Rotorua Sportsdrome's conference room is now home to a team of council staff, as a multi-million dollar upgrade to the Civic Centre continues.

Renewal of the Haupapa St Civic Centre was approved in the 2015-25 Long-term Plan with $3.9m allocated in total and the project expected to take up to six years.

Now 30 years old, the building was in need of renewal, including building infrastructure such as air conditioning and services like data wiring which were now obsolete, said council chief financial officer Thomas Colle.

He said the work would incorporate establishing a fit-for-purpose emergency operations centre, as required in all cities following major earthquakes in New Zealand in recent years.

"The Civic Centre project is being completed in three stages and we are still in the first stage. The work started late last year with roof repairs, a re-fit of public toilets in the customer centre and re-tiling of part of the ground floor [public area], moving to a refit of staff toilets early this year.

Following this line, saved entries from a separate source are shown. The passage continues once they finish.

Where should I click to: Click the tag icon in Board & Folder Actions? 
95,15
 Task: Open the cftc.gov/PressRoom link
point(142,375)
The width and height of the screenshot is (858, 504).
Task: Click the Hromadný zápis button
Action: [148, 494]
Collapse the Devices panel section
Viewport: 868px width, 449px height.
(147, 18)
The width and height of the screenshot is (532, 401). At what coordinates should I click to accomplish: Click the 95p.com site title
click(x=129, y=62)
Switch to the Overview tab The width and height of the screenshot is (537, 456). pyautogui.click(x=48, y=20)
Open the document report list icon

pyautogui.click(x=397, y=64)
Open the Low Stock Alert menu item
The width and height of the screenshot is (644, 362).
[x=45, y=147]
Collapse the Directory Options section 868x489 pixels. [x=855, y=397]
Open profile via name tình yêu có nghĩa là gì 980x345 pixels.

"Work on a portion of ground floor office space is now starting and council's infrastructure team have moved to what was previously the conference room area at the Sportsdrome.


"They will be located there for about a year before moving back into the Civic Centre and the Sportsdrome space will then be occupied by other staff to enable the next stage of the renewal to proceed."

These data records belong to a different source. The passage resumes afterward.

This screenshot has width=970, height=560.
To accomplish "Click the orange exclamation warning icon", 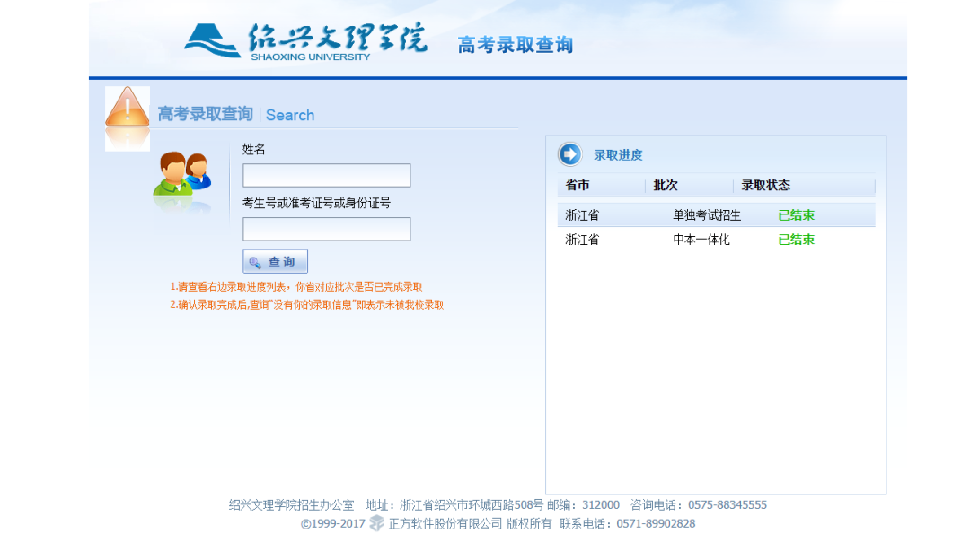I will click(128, 109).
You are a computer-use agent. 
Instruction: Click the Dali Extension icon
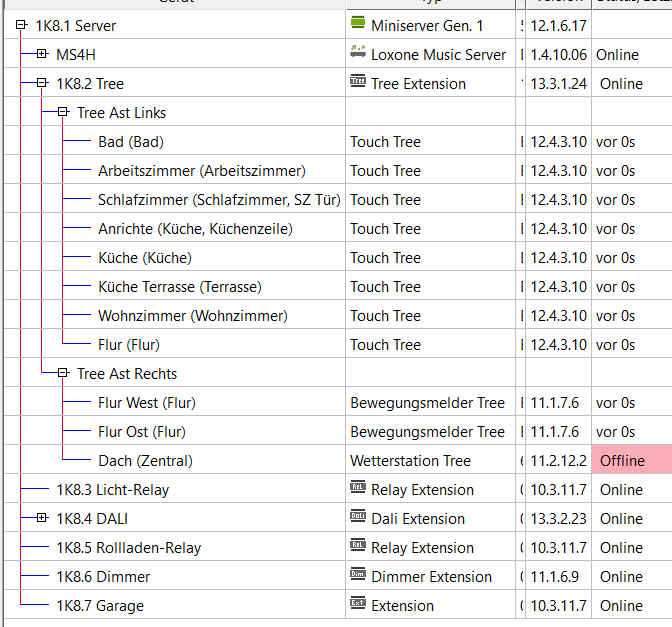pos(358,518)
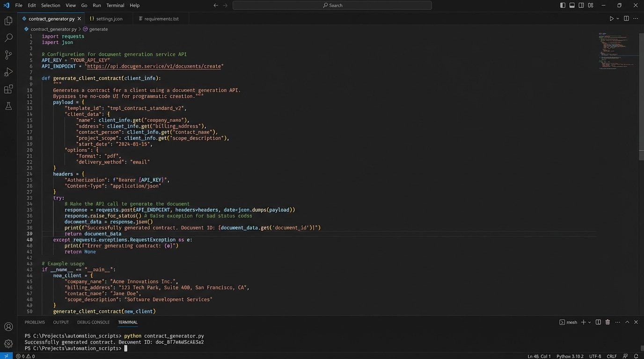Toggle the secondary side bar layout button
Viewport: 644px width, 359px height.
tap(581, 5)
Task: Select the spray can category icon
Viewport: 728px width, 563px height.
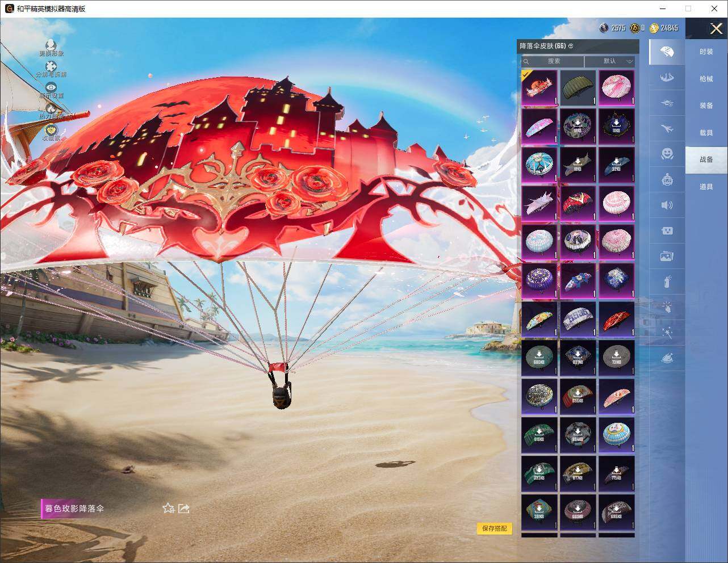Action: coord(667,282)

He said the conference room at the Sportsdrome was "hardly used" as it was also in need of renewal and it would be available for community use again when no longer needed for council staff.

The main part of the Sportsdrome was still available for and being used by the community, he said.

In June 2015 when councillors voted to go ahead with the project, chief executive Geoff Williams took them on a "virtual tour" of the Civic Centre as he described some of the worst instances of damage and lapsed maintenance.

These included a locked ground-floor cupboard that contained dangerous levels of sulphur monoxide - just feet away from a council employee's desk.

Mr Williams also gave the less hazardous examples of ageing chairs in the cafeteria and worn carpets as proof of the need for major refurbishment.

Some councillors were initially reluctant to commit to an annual spend of $650,000 for six years on upgrades.

But most dissenting voices were silenced by a slideshow of images providing visual proof of some of the more worrying maintenance issues.

In the end it was an almost unanimous vote to approve the spending, with only Rob Kent voting against.